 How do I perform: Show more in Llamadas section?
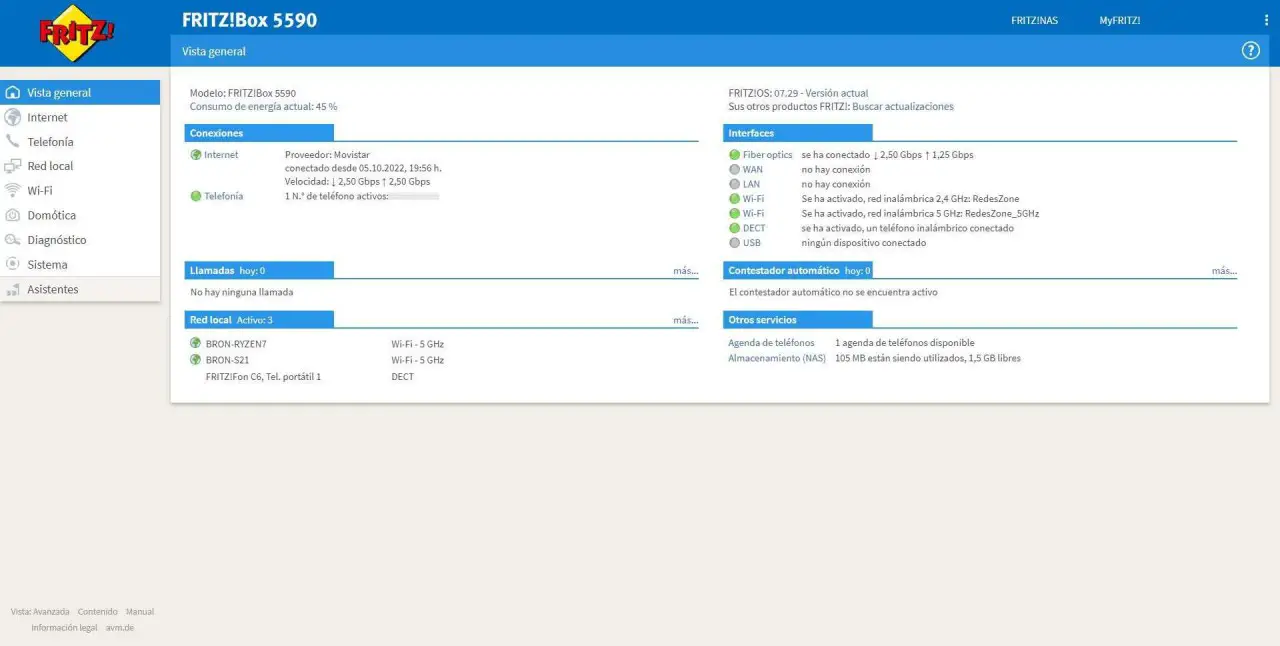[685, 271]
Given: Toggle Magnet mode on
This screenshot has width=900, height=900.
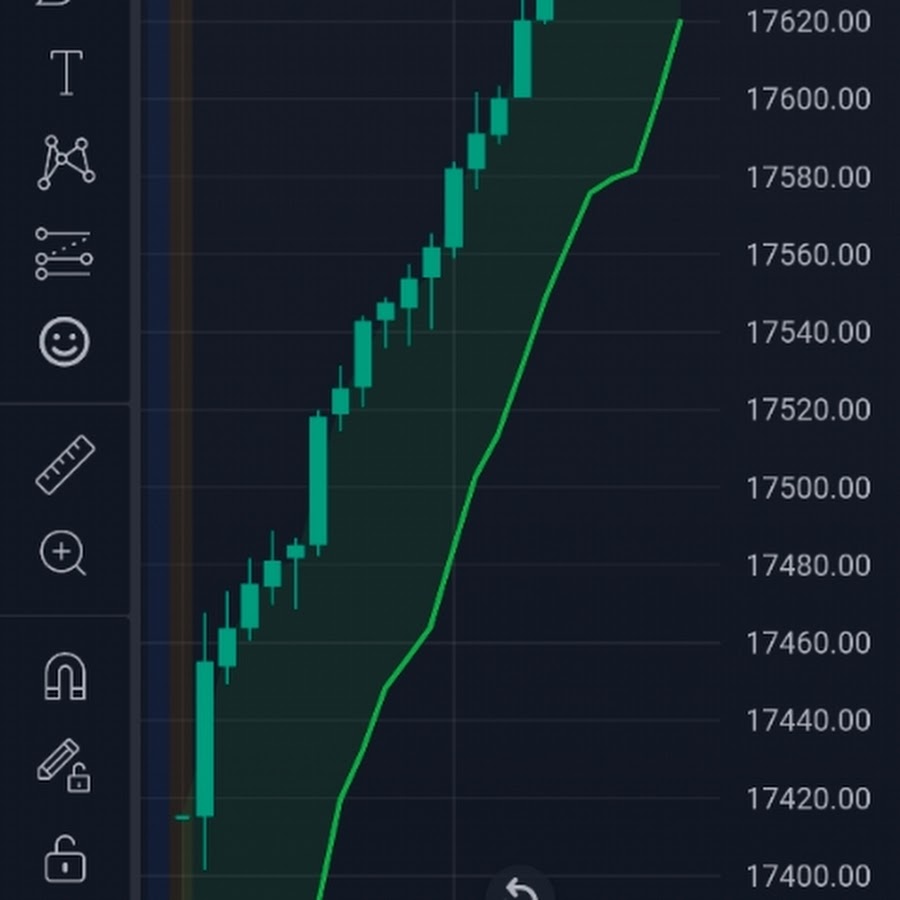Looking at the screenshot, I should pyautogui.click(x=65, y=675).
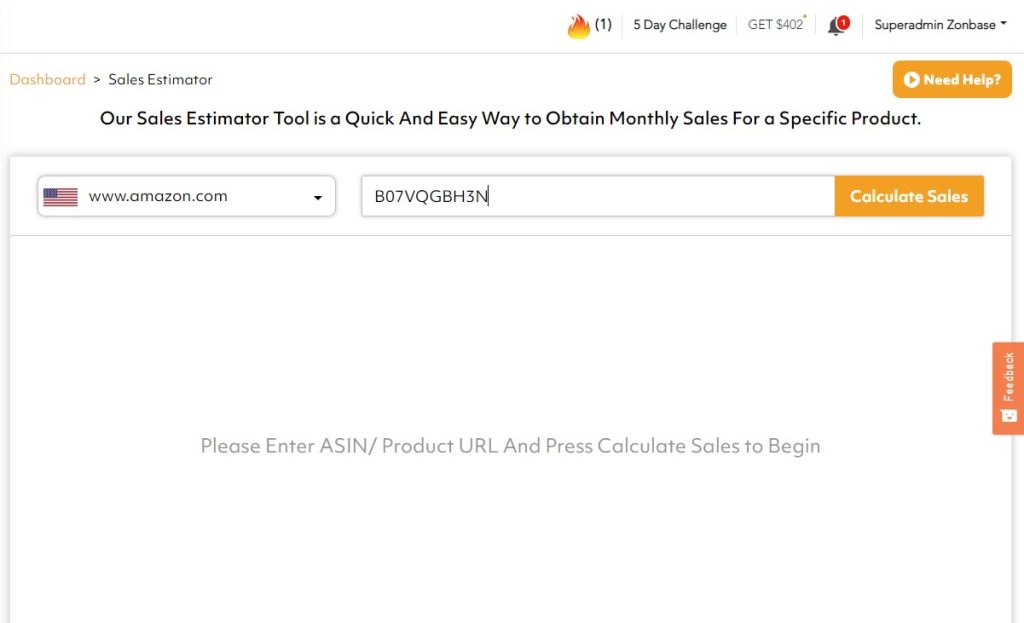Open the www.amazon.com marketplace dropdown
The height and width of the screenshot is (623, 1024).
click(186, 197)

------------------------------

> **What is asked**
Return every line of the material above word for word, leaving out the pictures.

> **Solution to this task**
 How do I perform: Show more in Llamadas section?
[685, 271]
Given: Toggle Magnet mode on
This screenshot has width=900, height=900.
Looking at the screenshot, I should pyautogui.click(x=65, y=675).
Open the www.amazon.com marketplace dropdown
The height and width of the screenshot is (623, 1024).
click(186, 197)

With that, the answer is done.